Elle avait participé avec enthousiasme au projet mis en place par sa supérieure hiérarchique, qui n’avait pas « joué le jeu du collectif ». Le comportement quotidien de G______ s’était avéré antinomique avec un travail d’équipe serein : elle ne donnait accès à son agenda qu’à certaines personnes, était très rarement présente, ne faisait pas de retour sur les activités la tenant éloignée du B______, espaçait les réunions de domaine, ne prenait pas le temps nécessaire pour aborder et discuter des questions de fond, coupait très rapidement court au dialogue, critiquait ouvertement des collaborateurs, portait des accusations sans fondement à « l’intérieur du domaine » ainsi qu’auprès d’autres collègues du B______, violait les principes éthiques et se situait à la limite de la légalité.

Elle a fait état d’un harcèlement moral de la part de sa supérieure hiérarchique.
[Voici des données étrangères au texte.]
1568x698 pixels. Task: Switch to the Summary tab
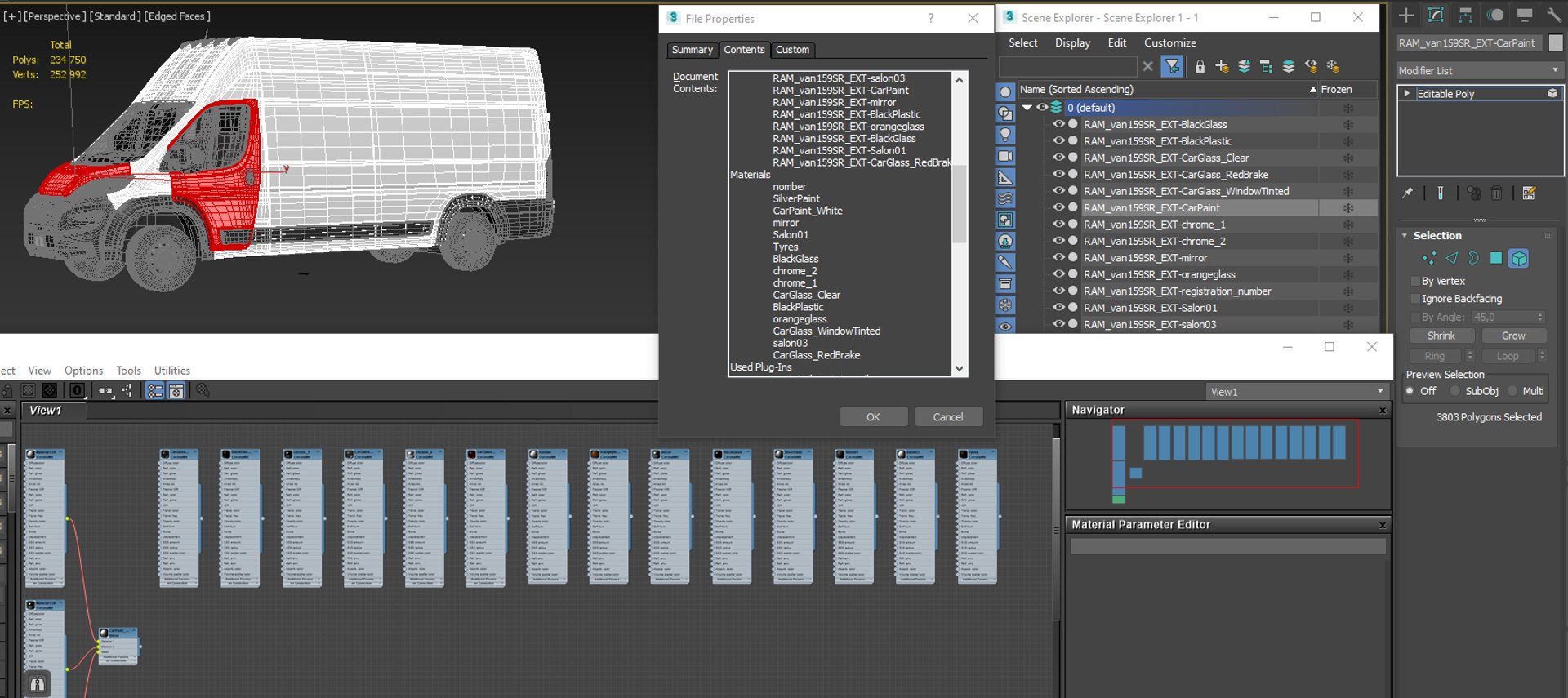coord(692,50)
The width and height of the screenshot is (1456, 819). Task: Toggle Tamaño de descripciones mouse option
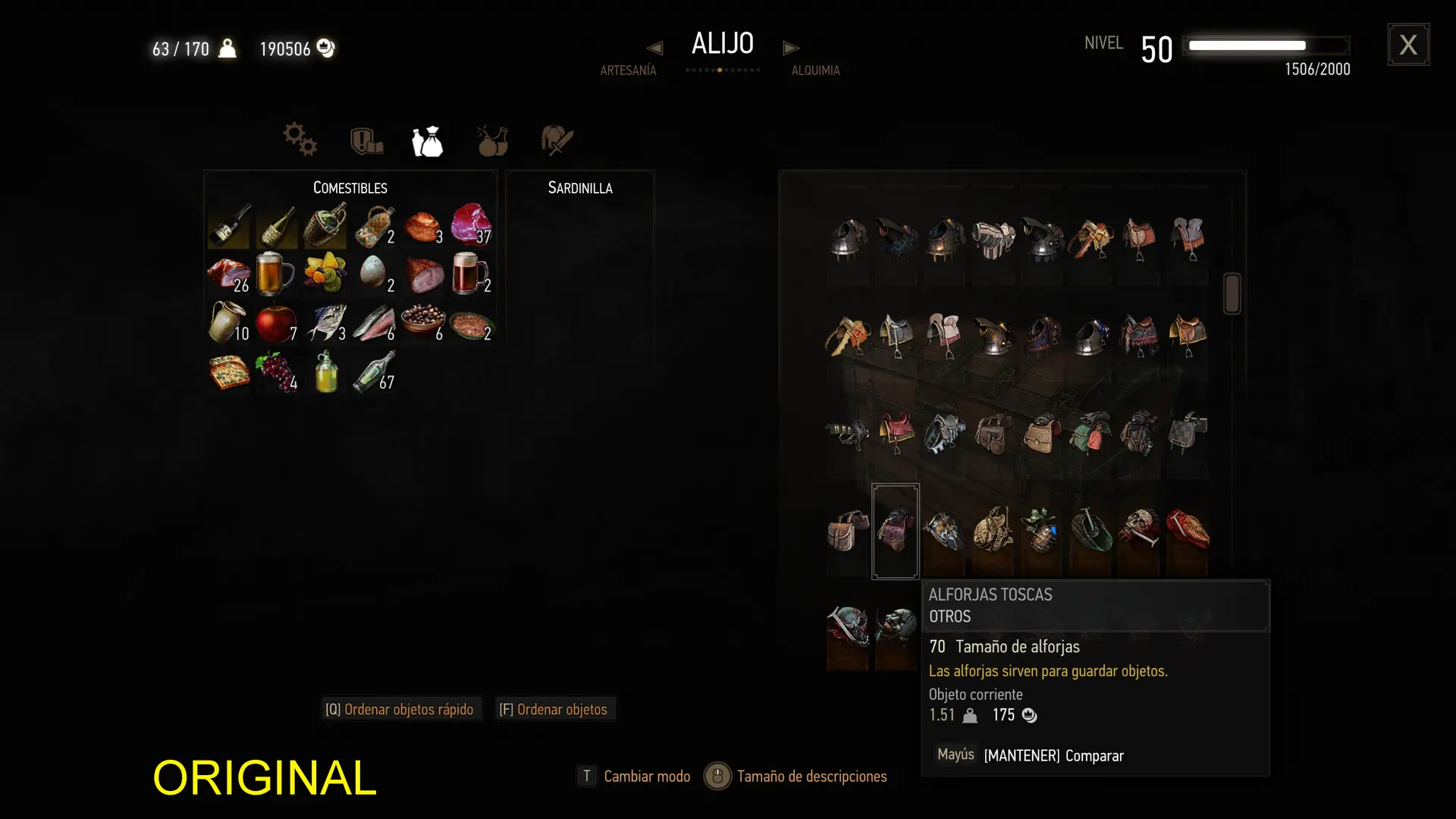tap(795, 776)
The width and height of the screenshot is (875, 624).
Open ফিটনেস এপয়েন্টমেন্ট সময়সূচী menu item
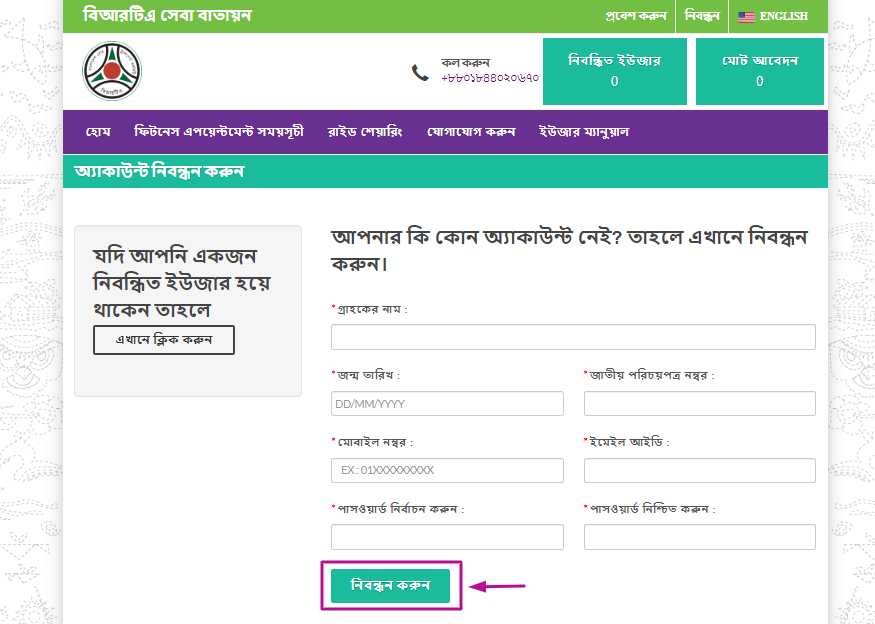[218, 132]
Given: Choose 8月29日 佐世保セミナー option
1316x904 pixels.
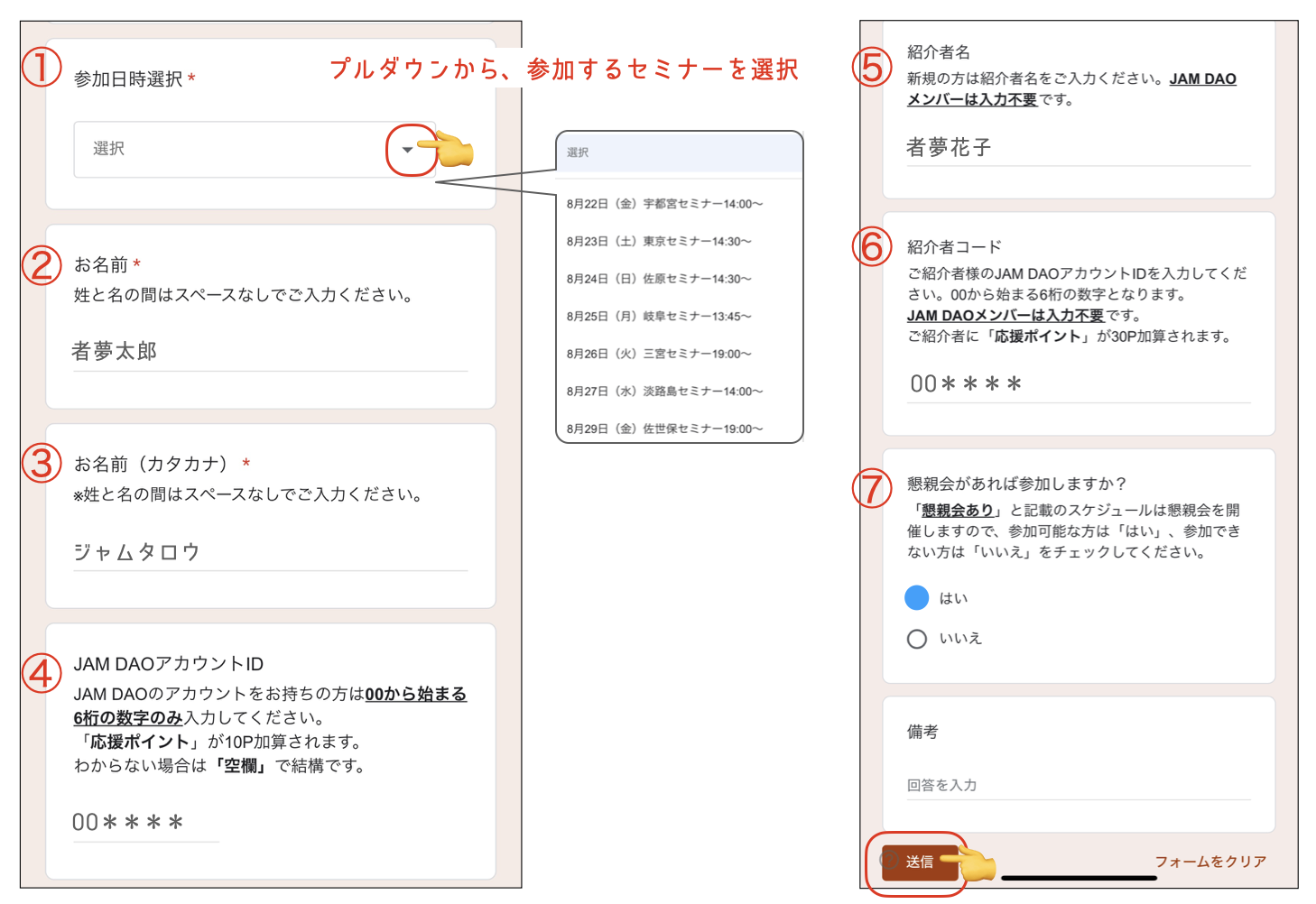Looking at the screenshot, I should pos(664,429).
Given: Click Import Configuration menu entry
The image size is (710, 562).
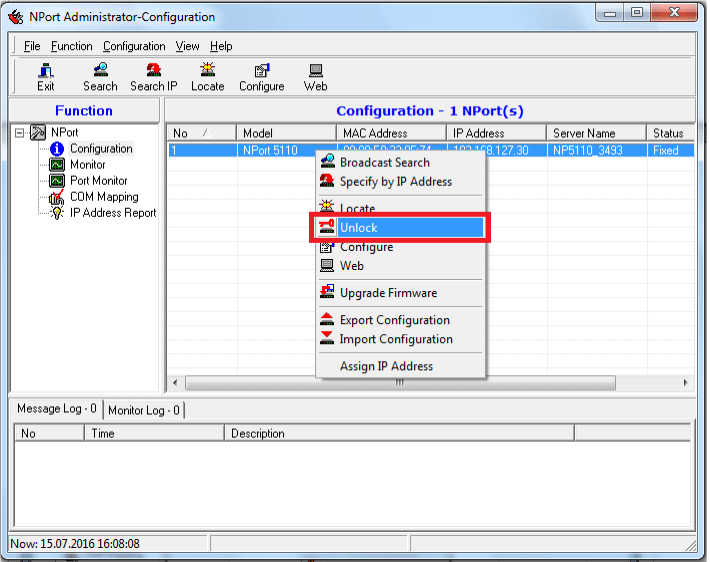Looking at the screenshot, I should coord(396,339).

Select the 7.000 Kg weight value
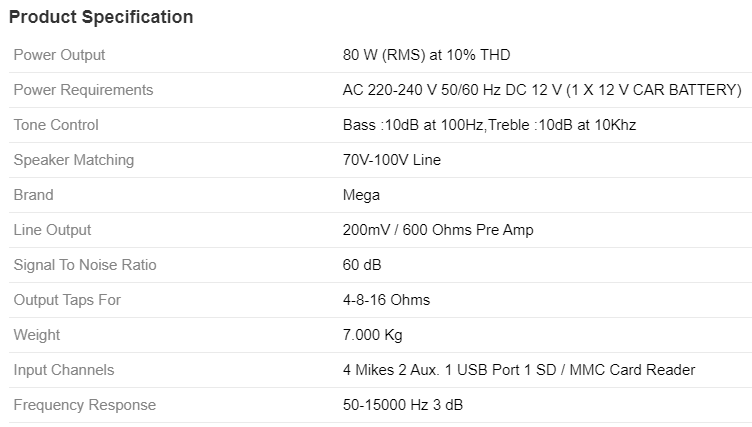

D. a. Le 17 mars 2020, G______ a communiqué aux six membres de son équipe les priorités pour les semaines de confinement et de télétravail à venir en raison de la pandémie. Premièrement, le B______ étant fermé, il fallait investir davantage les réseaux sociaux et le web et elle demandait à ses collaboratrices de nouveaux blogs à publier sur leurs collections et des galeries pour le site de collection en ligne. Deuxièmement, il s’agissait de mettre en ligne des collections et autres projets. L’équipe était invitée à commencer les corrections des fiches « Word ». Dès que les accès seraient possibles au « M+ » depuis les ordinateurs privés, en principe d’ici une ou deux semaines ou dès le retour au travail, ces corrections pourraient être rapidement apportées vers les fiches « M+ » en faisant des « copier-coller ». Elle comprenait que c’était « un peu de travail supplémentaire », mais il n’y avait pas d’autres solutions. Elle restait à la disposition de ses collaboratrices pour discuter de ces propositions et était ouverte à toute autre suggestion ou partage d’idées pour le télétravail.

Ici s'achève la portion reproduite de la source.